Hyperglycolysis is exacerbated after traumatic brain injury with fentanyl vs. isoflurane anesthesia in rats.

Despite common use of narcotics in the clinical management of severe traumatic brain injury (TBI), in experimental models rats treated with fentanyl have exhibited worse functional outcome and more CA1 hippocampal death than rats treated with standard isoflurane anesthesia. We hypothesized that greater post-traumatic excitotoxicity, reflected by cerebral glucose utilization (CMRglu), may account for detrimental effects of fentanyl vs. isoflurane.
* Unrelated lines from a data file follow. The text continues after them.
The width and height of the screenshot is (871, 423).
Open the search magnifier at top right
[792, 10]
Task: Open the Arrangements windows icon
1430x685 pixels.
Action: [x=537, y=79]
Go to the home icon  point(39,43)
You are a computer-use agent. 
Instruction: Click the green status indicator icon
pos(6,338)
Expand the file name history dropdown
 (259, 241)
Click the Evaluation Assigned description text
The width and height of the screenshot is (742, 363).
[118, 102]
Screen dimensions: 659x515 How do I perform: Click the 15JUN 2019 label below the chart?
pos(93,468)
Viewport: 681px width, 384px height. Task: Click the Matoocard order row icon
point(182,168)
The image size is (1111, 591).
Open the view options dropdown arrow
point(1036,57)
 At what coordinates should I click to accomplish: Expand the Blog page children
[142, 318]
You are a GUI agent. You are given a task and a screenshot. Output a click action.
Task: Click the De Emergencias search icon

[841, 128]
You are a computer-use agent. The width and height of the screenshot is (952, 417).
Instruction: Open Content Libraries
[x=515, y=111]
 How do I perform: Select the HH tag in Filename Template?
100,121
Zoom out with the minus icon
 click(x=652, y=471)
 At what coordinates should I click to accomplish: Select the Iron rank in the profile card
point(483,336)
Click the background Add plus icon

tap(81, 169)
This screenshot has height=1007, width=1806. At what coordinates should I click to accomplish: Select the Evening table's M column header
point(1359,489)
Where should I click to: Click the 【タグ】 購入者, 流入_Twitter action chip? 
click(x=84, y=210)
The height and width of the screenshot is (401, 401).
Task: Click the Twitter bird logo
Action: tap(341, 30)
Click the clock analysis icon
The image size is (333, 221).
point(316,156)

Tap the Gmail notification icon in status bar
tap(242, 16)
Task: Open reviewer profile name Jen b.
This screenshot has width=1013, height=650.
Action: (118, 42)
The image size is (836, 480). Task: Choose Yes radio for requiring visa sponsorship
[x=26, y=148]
Rats were anesthetized with either isoflurane (1% by inhalation) or fentanyl (10 mcg/kg iv bolus then 50 mcg/kg/h infusion). 14C-deoxyglucose autoradiography was performed 45 min after controlled cortical impact (CCI) to left parietal cortex (n=4 per anesthetic group) or in uninjured rats after 45 min of anesthesia (n=3 per anesthetic group). Uninjured rats treated with fentanyl vs. isoflurane showed 35-45% higher CMRglu in all brain structures (p<0.05) except CA3. After TBI in rats treated with isoflurane, CMRglu increased significantly only in ipsilateral CA1 and ipsilateral parietal cortex (p<0.05 vs. isoflurane uninjured). Conversely, after TBI in rats treated with fentanyl, CMRglu increased markedly and bilaterally in CA1 and CA3 (p<0.05 vs. fentanyl uninjured), but not ipsilateral parietal cortex. In contralateral CA1, CMRglu was nearly two times greater after TBI in fentanyl vs. isoflurane treated rats (p<0.05). Hyperglycolysis was exacerbated in CA1 and CA3 hippocampus after TBI in rats treated with fentanyl vs. isoflurane anesthesia. This post-traumatic hyperglycolysis suggests greater excitotoxicity and concurs with reports of worse functional outcome and more CA1 hippocampal death after TBI with fentanyl vs. isoflurane anesthesia.